|M.Sc Student||Fligler Ariel|
|Subject||Product Line Design Using a Genetic Algorithm|
|Department||Department of Industrial Engineering and Management||Supervisors||Professor Ilan Shimshoni|
|Ms. Gila Fruchter|
In a marketing orientation era the problem of a product line design is a fundamental prerequisite for every business success. As customers are heterogeneous in preferences, the marketing concept calls for offering a product line instead of a single product. Given customers’ preferences and the cost of each possible product configuration, the manufacturer’s optimal product line design problem consists of finding the product and pricing strategies that maximize profits. The optimization problem becomes very complicated once the actual data for customer preferences is being used, and the classical optimization methods fail in finding a solution. We show that the usage of Genetic Algorithms, a mathematical heuristic mimicking the process of biological evolution, can efficiently solve the problem. Our genetic algorithm is extended with specially tailored problem domain operators and a linear programming post-processing step. Our method is applied to a laptop computer product line design with conjoint analysis data for customers’ valuations.
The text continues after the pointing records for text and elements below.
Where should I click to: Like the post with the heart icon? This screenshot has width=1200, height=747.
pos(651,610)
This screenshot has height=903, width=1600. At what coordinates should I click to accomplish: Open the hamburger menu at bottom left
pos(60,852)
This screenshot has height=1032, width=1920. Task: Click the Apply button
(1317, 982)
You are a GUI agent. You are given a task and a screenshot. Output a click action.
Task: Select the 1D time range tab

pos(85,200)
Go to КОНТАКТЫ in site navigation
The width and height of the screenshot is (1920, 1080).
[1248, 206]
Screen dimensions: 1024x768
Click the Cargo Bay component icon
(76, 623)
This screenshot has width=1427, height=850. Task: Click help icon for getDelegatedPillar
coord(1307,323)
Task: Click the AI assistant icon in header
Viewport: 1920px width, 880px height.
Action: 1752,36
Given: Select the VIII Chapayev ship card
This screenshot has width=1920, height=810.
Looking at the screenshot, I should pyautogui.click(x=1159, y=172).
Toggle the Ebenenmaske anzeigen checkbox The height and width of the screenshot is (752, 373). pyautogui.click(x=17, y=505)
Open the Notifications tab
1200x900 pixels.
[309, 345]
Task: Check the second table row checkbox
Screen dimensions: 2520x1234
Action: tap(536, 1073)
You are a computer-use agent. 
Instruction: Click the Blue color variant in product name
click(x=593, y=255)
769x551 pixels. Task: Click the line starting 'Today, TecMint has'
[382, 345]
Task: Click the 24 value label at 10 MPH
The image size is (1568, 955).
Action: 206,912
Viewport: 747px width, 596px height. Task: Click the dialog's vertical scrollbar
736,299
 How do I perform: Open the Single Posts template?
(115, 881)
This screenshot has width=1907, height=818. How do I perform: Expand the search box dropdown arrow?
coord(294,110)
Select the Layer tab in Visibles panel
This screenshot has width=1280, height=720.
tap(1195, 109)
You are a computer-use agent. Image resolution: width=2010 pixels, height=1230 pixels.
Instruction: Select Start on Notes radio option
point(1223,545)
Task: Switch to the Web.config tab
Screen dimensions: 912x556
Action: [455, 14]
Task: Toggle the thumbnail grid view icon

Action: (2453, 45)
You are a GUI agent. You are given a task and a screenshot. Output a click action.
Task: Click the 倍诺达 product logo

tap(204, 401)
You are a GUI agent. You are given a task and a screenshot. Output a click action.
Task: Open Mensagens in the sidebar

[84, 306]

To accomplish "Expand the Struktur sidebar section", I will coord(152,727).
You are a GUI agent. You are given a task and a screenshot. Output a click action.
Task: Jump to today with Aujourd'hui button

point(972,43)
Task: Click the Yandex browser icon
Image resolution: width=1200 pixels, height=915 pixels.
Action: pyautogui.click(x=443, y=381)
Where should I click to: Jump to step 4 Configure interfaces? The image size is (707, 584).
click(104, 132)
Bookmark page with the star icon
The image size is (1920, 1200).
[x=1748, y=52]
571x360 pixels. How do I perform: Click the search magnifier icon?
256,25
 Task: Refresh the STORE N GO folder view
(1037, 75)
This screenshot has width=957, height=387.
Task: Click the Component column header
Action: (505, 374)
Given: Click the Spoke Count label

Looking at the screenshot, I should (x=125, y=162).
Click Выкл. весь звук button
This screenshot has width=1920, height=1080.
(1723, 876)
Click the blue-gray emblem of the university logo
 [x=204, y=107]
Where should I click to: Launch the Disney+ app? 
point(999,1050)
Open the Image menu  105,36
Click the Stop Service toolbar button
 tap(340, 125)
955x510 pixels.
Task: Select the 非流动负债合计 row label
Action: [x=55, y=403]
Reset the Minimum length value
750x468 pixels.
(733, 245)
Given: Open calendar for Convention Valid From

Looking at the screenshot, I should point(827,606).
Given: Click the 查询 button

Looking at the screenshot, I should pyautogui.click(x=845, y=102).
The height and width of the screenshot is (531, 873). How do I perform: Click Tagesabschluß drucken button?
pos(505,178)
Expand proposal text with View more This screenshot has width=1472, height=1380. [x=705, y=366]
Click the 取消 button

Running the algorithm on simulated data that allows an analytical approach shows that our algorithm performs well on both data sets. Usage of domain specific operators and the usage of linear programming for local search have been found to be highly beneficial. Correlation has been found between products’ costs or customers’ reservation prices and the structure of the final solution. We show that products and customers that are correlated with higher utility values contribute higher profits to the manufacturer. We compare our algorithm’s results with a state of the art heuristic and show our algorithm’s dominance on both real and simulated data sets.